Musique

Un autre spectacle d’Enima annulé à Montréal

Le rappeur était censé se produire dans le cadre d’une soirée d’arts martiaux mixtes au Centre Bell.
09 décembre 2017, 12:17am
Photo : Capture d'écran/YouTube

Le rappeur Enima a annoncé jeudi soir sur sa page Facebook que la performance qu’il devait livrer au Centre Bell ce soir dans le cadre de l’événement TKO 41: Champions avait été annulée.

L’artiste devait se produire pour l’entrée dans le ring du combattant Charles Jourdain.

Dans sa publication, l’artiste pointe du doigt le Centre Bell pour cette annulation de dernière minute. Lorsque nous les avons contactés, Enima et son entourage n’ont pas voulu commenter davantage l’affaire.

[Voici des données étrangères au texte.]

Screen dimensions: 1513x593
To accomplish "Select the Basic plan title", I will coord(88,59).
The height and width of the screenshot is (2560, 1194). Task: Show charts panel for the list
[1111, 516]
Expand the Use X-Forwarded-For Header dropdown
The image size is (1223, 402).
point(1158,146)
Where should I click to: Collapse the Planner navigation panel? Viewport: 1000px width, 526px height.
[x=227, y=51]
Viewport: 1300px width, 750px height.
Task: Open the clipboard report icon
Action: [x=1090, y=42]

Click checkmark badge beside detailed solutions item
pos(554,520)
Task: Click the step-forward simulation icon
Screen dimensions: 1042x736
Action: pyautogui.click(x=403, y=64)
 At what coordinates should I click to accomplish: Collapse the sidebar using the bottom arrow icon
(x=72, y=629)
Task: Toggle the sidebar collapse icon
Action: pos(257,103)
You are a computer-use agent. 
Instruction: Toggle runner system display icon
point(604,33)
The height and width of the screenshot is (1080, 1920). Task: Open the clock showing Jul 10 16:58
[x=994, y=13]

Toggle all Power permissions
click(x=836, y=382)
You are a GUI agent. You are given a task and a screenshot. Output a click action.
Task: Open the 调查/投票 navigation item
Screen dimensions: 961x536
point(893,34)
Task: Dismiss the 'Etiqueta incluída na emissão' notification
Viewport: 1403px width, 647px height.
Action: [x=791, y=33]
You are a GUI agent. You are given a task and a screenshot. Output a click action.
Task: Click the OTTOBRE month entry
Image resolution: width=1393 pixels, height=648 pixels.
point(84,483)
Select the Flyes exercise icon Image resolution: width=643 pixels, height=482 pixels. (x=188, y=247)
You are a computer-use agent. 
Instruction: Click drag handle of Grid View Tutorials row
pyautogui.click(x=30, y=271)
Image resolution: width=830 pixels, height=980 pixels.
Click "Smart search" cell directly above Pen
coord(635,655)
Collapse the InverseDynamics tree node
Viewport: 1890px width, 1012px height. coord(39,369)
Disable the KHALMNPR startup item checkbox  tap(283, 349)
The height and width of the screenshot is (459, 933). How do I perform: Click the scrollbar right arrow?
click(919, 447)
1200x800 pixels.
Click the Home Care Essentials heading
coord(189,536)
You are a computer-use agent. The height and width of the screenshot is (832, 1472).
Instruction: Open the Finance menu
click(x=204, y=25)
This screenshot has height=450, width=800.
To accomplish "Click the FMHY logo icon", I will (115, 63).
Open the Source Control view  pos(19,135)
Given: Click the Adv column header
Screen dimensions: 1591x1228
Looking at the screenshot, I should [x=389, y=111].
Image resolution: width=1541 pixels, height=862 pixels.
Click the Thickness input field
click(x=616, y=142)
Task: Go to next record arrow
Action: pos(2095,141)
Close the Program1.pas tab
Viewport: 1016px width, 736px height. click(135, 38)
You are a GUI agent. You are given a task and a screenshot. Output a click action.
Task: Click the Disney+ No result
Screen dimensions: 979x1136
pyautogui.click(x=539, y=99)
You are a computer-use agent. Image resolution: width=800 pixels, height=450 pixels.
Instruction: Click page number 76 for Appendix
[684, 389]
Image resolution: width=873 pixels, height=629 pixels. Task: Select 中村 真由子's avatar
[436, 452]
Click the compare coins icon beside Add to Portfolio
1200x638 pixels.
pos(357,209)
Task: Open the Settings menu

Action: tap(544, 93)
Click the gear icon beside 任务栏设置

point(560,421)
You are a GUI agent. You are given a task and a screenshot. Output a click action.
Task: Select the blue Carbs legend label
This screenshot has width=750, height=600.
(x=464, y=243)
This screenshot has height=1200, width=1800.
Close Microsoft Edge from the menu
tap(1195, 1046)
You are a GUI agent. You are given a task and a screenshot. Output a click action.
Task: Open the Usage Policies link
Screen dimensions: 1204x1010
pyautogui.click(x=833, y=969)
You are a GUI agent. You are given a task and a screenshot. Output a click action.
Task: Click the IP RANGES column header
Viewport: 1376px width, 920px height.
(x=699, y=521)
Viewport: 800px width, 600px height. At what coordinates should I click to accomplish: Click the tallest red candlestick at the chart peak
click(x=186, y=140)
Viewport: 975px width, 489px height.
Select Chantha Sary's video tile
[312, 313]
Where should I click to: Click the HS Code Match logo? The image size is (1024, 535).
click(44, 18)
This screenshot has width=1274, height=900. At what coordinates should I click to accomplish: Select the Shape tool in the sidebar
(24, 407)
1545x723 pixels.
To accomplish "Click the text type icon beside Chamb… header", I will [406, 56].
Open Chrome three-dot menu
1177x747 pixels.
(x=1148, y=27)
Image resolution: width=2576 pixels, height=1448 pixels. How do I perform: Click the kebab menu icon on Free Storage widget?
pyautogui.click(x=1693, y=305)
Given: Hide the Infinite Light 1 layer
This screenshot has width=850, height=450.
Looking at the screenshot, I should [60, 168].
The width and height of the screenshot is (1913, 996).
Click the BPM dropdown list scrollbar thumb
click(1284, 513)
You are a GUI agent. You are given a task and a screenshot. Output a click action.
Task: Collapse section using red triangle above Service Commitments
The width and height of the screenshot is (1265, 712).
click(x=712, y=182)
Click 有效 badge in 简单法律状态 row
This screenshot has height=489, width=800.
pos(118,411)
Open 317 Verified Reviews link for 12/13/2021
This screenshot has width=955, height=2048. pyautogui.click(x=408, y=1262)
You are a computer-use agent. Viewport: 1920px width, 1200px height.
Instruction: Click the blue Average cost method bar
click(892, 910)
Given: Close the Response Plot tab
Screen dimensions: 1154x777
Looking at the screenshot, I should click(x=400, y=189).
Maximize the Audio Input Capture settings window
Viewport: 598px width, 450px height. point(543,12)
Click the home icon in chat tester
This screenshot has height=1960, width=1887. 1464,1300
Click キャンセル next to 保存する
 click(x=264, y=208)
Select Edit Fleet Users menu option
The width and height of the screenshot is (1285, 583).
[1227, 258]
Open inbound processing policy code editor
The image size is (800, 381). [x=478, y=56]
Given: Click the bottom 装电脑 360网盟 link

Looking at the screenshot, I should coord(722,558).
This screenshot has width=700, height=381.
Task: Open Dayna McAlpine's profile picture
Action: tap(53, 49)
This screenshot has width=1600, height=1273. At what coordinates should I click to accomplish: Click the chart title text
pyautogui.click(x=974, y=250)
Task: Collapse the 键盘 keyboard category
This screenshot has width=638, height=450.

De son côté, Philip Vanden Brande, responsable des relations médias et des réseaux sociaux pour Evenko, affirme que ni Evenko ni le Centre Bell n’étaient impliqués dans cette décision, qui relève plutôt d’un choix de programmation du promoteur.

Stephane Patry, président de Talion Sports Entertainment, propriétaire de la marque TKO MMA, explique que la performance d’Enima se serait organisée à la dernière minute, et qu’il n’aurait pas eu le temps d’avoir les autorisations nécessaires des diffuseurs de l’événement.

TKO 41: Champions sera diffusé en direct sur UFC Channel et Fight Network, ainsi qu’en rediffusion sur RDS2.

La police du rap

Les spectacles d’Enima sont régulièrement ciblés par le service de police de la ville de Montréal (SPVM). En mai dernier, un spectacle de l’artiste devant avoir lieu au Théâtre Berri avait été annulé, supposément après que le Service de police de la Ville de Montréal (SPVM) soit intervenu auprès de la salle.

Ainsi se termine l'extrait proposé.